The term electric bath applies to numerous devices. These include: an early form of tanning bed, which was featured on the RMS Olympic, RMS Titanic, SS Adriatic and in numerous light care institutes; a cabinet in which ultraviolet light is applied to the user via lamps. These were often upstanding versions of the common electric bath which continue to exist today; an electrically heated steam bath. Often, these devices were also known as the "portable Turkish bath".

Tanning bed
The electric bath as an early tanning bed was an old sunbed device designed and produced by the German firm of Heraeus, which produced numerous ultraviolet lamps during the early 1900s, as well as a particular self-standing horizontal reclining tanning device known as the electric bath.

The electric bath consisted of a wooden stand which contained an electrical power supply. Above the wooden stand was a green sheet-metal cabinet lid which contained many ultraviolet lamps, and four additional lamps which could be set into the lid and hooked in with metallic clamps. The additional lamps were placed on either side of the bath lid, as well as at the end to provide the user with extra tanning around the arm and feet areas.

Users would open the lid, recline on a metallic surface placed upon the wooden stand, and close the lid.
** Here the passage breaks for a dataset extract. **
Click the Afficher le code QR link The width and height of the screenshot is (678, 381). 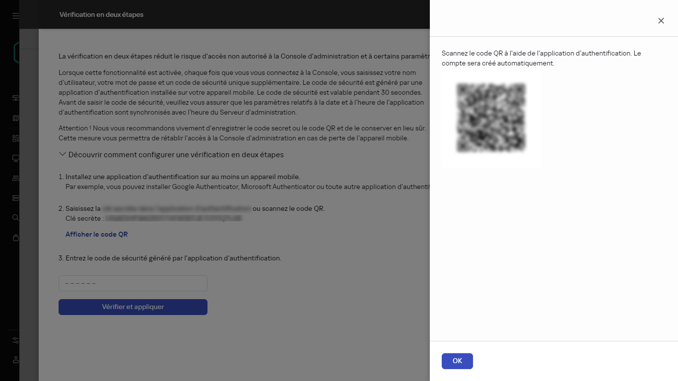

Often, a bath attendant would set the timer on the bath to a specific time, and the lamps would light up, sending waves of ultraviolet rays at the user's skin, creating a tan.
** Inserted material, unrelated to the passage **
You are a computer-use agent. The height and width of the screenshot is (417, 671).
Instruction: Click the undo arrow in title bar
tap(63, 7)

The early models of the Heraeus electric bath are now considered dangerous, but conditions such as skin cancer were never known to be caused by the ultraviolet rays conducted by the lamps during the time period they were featured and used in the device. Care had to be taken that the device was used in moderation. Many users survived and enjoyed the experience, although many mention having been burnt, most probably caused by exceeding the recommended 30-minute time limit.
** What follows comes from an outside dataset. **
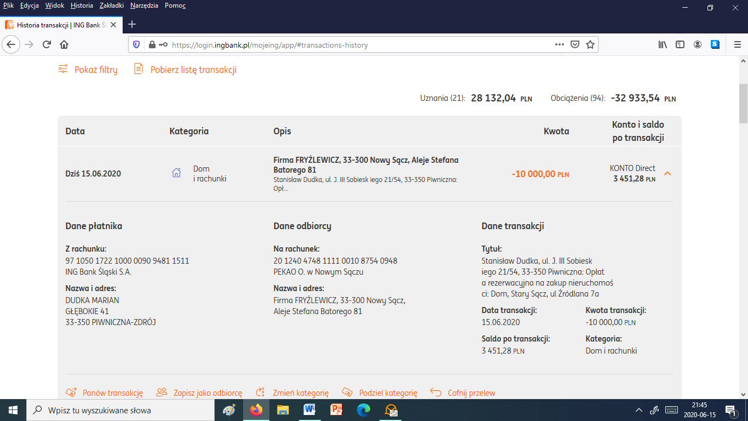
Task: Open Firefox account profile icon
Action: [x=697, y=44]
The electric bath was featured on the RMS Titanic inside the Turkish baths. Women could use the bath during the morning hours, and men could use it during the afternoon and evening hours. A ticket was required to use the bath, and could be purchased from the bath attendants for four shillings or one dollar.

The bath was also featured in the game Titanic: Adventure Out of Time by Cyberflix. In the game, the bath was depicted as a Turkish steam bath for therapeutic and recreational use rather than as a tanning bed. The bath is sabotaged by another character and electrocutes the user inside.